Problems and tasks:
• 1. In the text on press freedom, what share of their reported news were Russian journalists told had to be positive?
• 2. Pick up the text on press freedom after its last sentence and continue it.

Reading text:
>>>>
Last month, Russian journalists were put on notice. President Vladimir Putin’s government informed them that 50% of the news they reported had to be positive.
This meant that no matter what was going on in Russian society — plague, pestilence, corruption or another Chernobyl — members of the press corps had to ensure that their reporting informed the Russian public that its cup was at least half full.
A leader like Putin obviously prefers news that portrays the cup running over, but in a Stalin-esque gesture of compromise, he instructed journalists to meet him halfway. Or else.
The good news is, every story may have some good news. The bad news is, bad news may be reported as good news.
If another Chernobyl occurs, Russian journalists will simply have to report that although a nuclear meltdown has poisoned thousands and will lead to ghastly genetic mutations, thousands of acres around the damaged nuclear facility will become dirt-cheap real estate and it’ll be a buyer’s market. After a stark headline announcing the catastrophe, a subhead will say Invest now, comrade, and the government will throw in a six-legged cow.
It’s easy to be smug and poke fun at the hapless Russians, but the truth is we’re not a whole lot better off. Our founding fathers made special provisions for a free press in the 1st Amendment to the U.S. Constitution but, unfortunately, our press isn’t really free. Especially to do the job it was meant to do.
Media outlets pay the bills with advertising revenues. These revenues are generated by businesses or large corporations that can afford large advertising budgets. These companies are generally politically conservative and solely devoted increasing their profit margins. Their top priorities usually preclude forward thinking, social accountability and adherence to methods of long-term, responsible productivity. From this point forward, they become entities media outlets should be criticizing, not receiving their marching orders from.
<<<<
(Screenshot grounding data)
>>>>
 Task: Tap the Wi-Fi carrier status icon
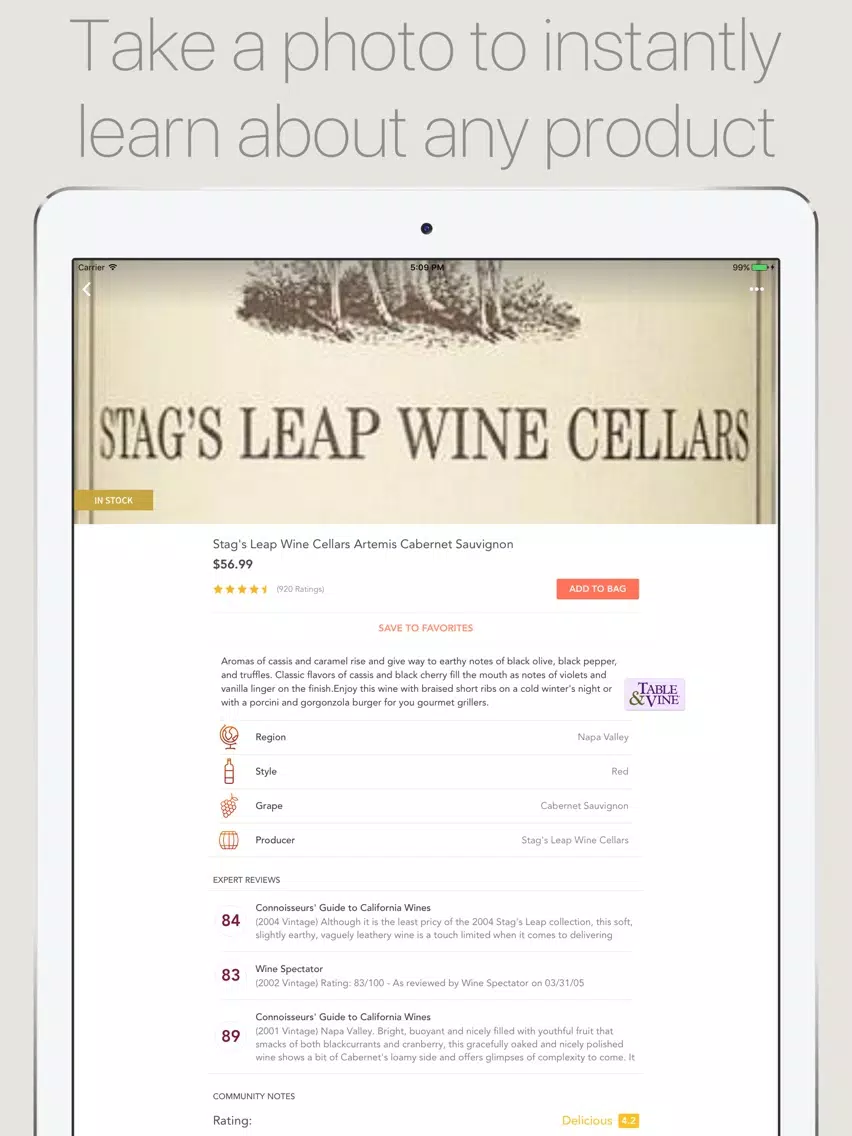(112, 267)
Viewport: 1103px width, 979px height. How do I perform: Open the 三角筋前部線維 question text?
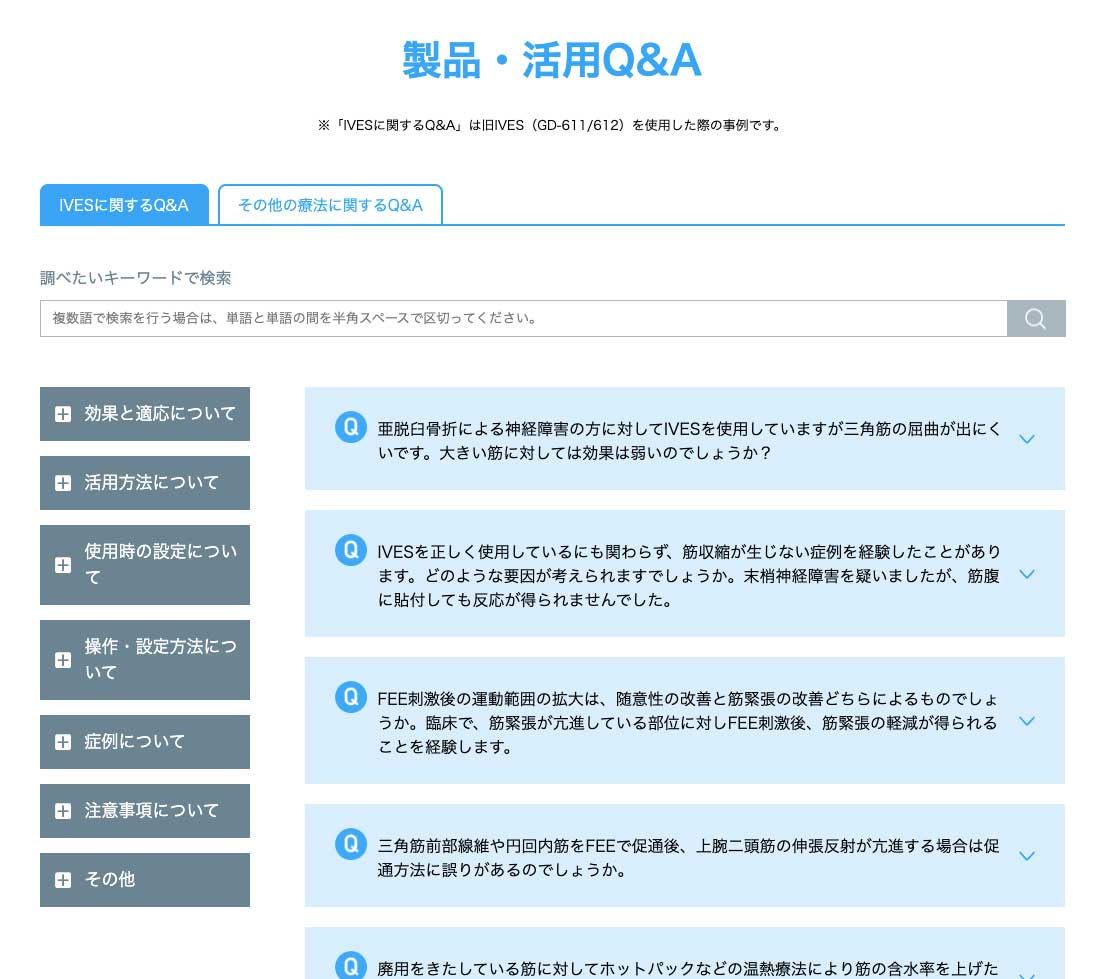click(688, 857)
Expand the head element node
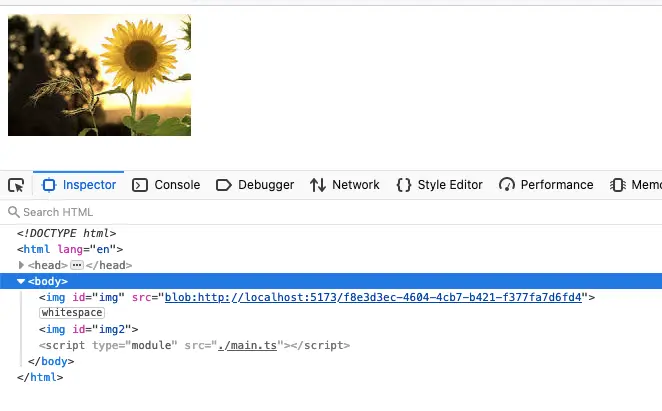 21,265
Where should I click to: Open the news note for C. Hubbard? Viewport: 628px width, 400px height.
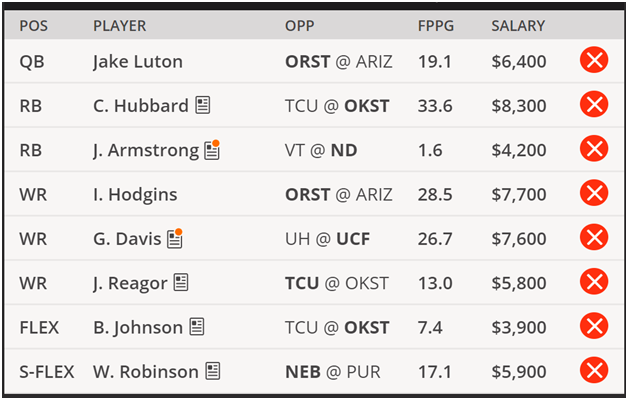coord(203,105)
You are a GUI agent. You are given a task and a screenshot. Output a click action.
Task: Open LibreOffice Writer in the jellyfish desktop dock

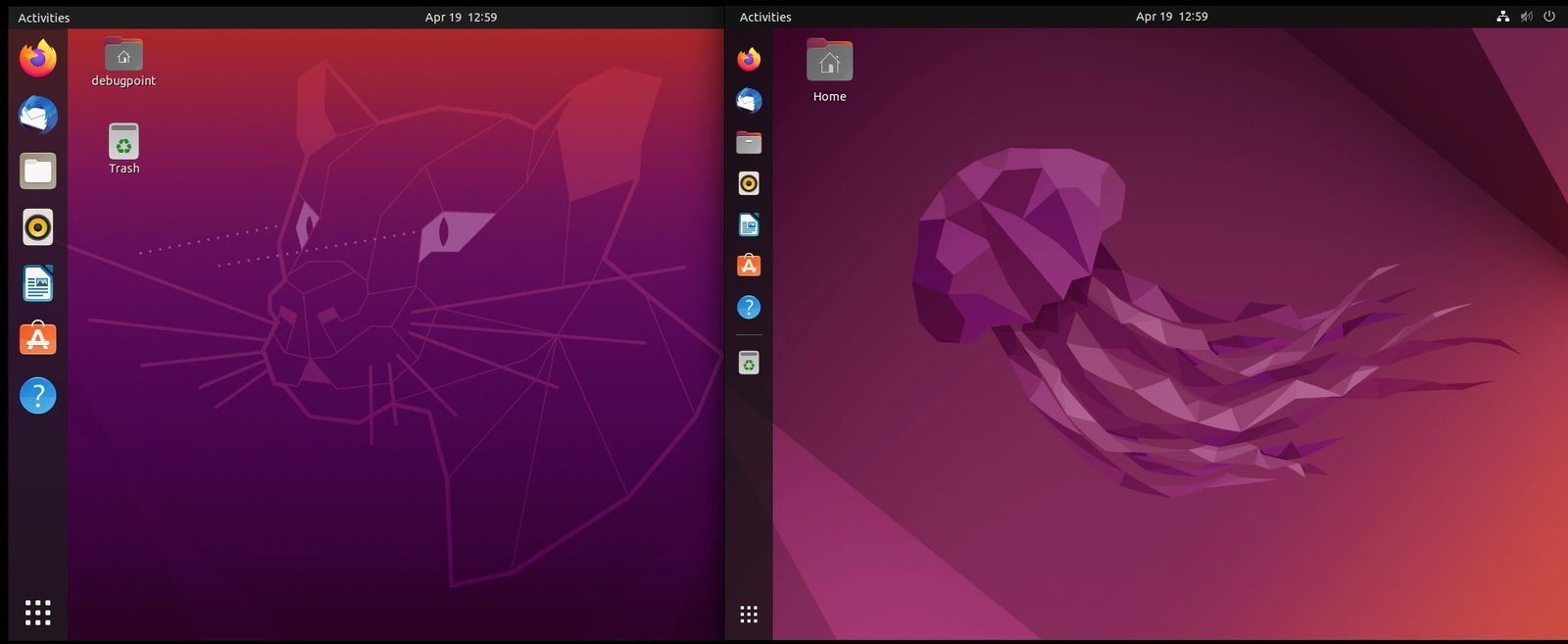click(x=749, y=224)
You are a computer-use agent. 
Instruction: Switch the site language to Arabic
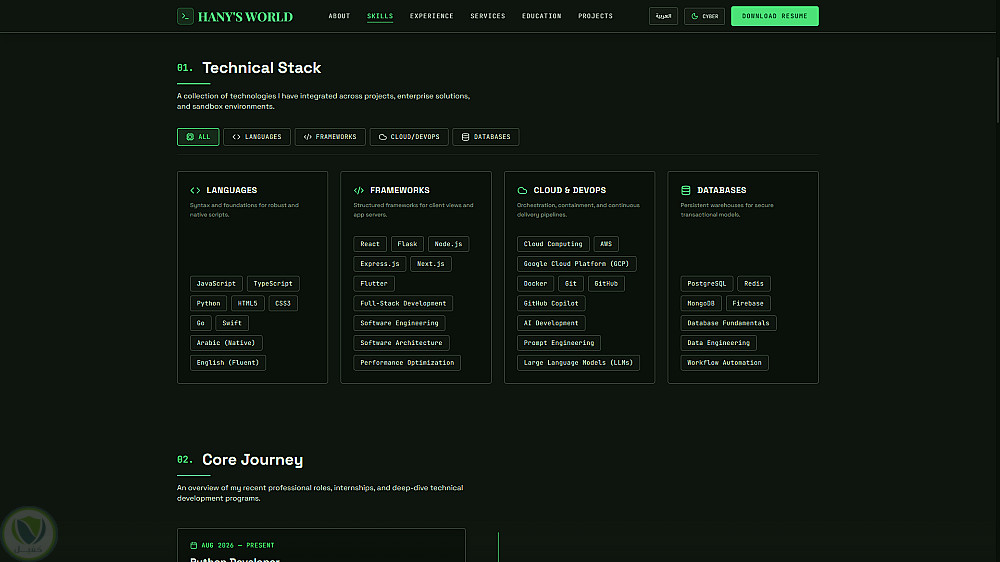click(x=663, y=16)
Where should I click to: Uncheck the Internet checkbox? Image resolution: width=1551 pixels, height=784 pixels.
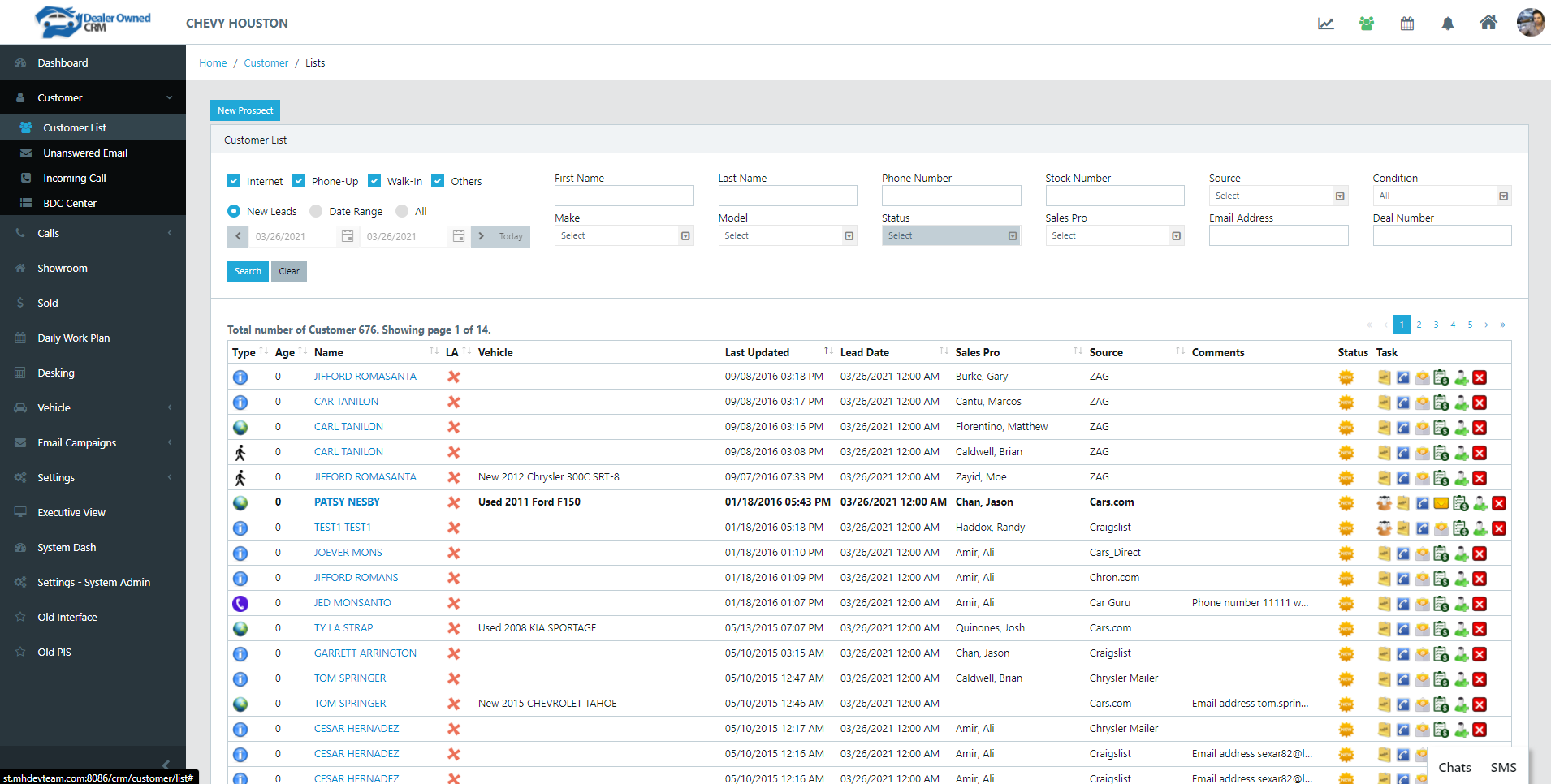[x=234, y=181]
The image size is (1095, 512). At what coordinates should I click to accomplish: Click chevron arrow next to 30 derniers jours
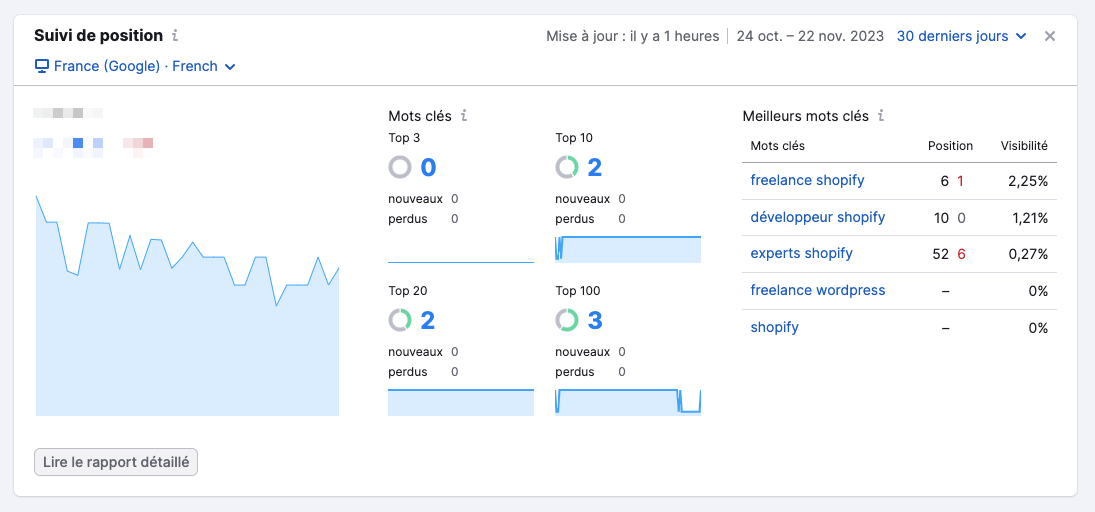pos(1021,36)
<<<<
Numbered answers:
• 1. 50%

• 2.
Profit-mongering sponsors truncate a serious media outlet’s most indispensable functions, preventing it from keeping us informed, scrutinizing our political processes and challenging us stay abreast of the events that define or confine our existence. In short, corporate America obstructs long-term media vigilance to ensure its own short-term economic prosperity.
It works like this: controversial reporting, expository programming and challenging editorial commentary confound, frustrate and unsettle Joe Q. Public. Joe Q. Public tunes out anything he doesn’t agree with or like to hear. Corporate advertisers want Joe Q. Public’s attention (especially in the form of an receptive predisposition). If a well-meaning media outlet interrupts Joe Q. Public’s pleasant daydreams or airs or publishes something large corporate advertisers think might wake Joe Q. Public up or scratch his head or simply grimace, they seek other outlets to peddle there wares.
Most media outlets cannot afford let this happen, but if they allow corporate America to involve them in profit-mongering or force them to pander to the whims of Joe Q. Public, the free press no longer fulfills its mission. It simply mimics contemporary politicians who follow the path of least resistance and try to please everyone during a campaign year. But unlike an elected representative, a media outlet’s campaign runs year-round, year after year.
In the last eight months, the weekday circulation of the average U.S. newspaper has fallen 2%. The weekday circulation of our hometown newspaper, the Fort Worth Star Telegram, fell almost four percent.
This drastic drop-off obviously led in some way to the paper’s new aesthetic reconfiguration. Staffers redesigned the entire broadsheet, incorporating USA Today-like graphics, switching to posh typography and utilizing simpleton-friendly copy arrangements.
But the problem with declining newspaper circulations and discredited media outlets is not the packaging. It’s the product. For most of the last seven years, our press has not done its job. Up until the last year or so, it let President Bush and the Republican Party lead it around by the nose, told Joe Q. Public what he wanted to hear (instead of what he needed to hear) and remained blasé and noncommittal when it should have been blistering.
The American media has lost its credibility and new layouts and/or complimentary colors are not going to restore it. Fortunately — for the first time in a long time — Joe Q. Public is weary of political charade, open to dissenting voices and ripe for spirited forums.
Instead of spiffing up the décor, media outlets like the Star Telegram need to rededicate themselves to watchful diligence and editorial courage. For instance, the Telegram needs to resuscitate or sufficiently replace Molly Ivins (Garrison Keillor is insightful and fun, but too abstract) and jettison asinine, Neocon apologists like Cal Thomas and Don Erler. Thomas and Erler bet on the wrong horse and now all they spend their copy space doing is qualifying their original, unenlightened positions.
The Telegram doesn’t have to take a side; it just needs to stop hedging its bets. The Bush devolution is over and media obsequiousness is no longer a sound business plan.
Skip the nifty graphics and bring on fresh voices, singular vision and editorial integrity. Something like Fox News, except with heart and a conscience.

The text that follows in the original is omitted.